* [What you need to do]: Go through the lines below. Copy those with "folder".

:: Information supplied

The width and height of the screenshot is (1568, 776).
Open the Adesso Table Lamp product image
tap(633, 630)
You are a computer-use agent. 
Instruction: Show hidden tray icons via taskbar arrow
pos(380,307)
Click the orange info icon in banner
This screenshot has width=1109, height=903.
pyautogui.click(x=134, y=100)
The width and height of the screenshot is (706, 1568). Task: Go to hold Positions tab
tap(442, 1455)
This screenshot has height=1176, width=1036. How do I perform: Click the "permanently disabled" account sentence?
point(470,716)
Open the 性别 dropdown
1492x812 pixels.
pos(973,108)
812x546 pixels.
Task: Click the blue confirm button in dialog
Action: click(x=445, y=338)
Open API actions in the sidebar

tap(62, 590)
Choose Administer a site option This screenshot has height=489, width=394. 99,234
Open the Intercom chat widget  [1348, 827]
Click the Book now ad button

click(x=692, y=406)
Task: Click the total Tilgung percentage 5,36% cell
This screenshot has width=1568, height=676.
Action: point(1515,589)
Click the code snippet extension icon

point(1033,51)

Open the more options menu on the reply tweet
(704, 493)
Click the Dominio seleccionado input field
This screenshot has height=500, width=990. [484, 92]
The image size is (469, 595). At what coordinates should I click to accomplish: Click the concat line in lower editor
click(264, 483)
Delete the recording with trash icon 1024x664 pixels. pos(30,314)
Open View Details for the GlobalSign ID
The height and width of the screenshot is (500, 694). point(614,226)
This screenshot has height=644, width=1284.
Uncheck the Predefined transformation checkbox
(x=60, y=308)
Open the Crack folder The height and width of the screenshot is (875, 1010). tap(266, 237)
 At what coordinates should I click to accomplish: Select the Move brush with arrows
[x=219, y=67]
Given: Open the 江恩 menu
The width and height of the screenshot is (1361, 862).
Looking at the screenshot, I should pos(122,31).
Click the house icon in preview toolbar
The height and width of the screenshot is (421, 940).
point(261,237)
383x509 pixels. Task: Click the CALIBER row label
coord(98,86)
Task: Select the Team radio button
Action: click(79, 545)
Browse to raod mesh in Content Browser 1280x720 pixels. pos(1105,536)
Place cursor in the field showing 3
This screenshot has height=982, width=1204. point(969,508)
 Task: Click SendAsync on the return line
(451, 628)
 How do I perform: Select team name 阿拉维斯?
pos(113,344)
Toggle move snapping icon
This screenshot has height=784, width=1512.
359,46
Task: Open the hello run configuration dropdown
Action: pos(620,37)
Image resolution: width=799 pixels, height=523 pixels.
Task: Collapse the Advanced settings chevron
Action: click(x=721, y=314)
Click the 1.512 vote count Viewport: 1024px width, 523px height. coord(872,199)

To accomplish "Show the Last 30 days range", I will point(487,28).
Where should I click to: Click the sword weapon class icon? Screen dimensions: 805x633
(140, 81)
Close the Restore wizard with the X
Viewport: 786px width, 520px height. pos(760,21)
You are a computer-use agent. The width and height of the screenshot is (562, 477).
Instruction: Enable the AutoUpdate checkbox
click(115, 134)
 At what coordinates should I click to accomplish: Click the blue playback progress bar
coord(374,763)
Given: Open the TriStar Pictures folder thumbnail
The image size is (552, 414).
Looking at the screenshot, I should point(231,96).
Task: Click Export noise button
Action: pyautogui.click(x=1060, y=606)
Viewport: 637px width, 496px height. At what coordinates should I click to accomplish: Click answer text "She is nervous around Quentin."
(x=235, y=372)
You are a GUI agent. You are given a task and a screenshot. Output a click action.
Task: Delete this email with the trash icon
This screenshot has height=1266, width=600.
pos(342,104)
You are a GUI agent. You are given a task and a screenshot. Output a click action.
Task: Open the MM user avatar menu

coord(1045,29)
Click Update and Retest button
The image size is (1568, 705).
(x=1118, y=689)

::::

* [Reply]:
Open the Crack folder The height and width of the screenshot is (875, 1010). tap(266, 237)
Given: Open the TriStar Pictures folder thumbnail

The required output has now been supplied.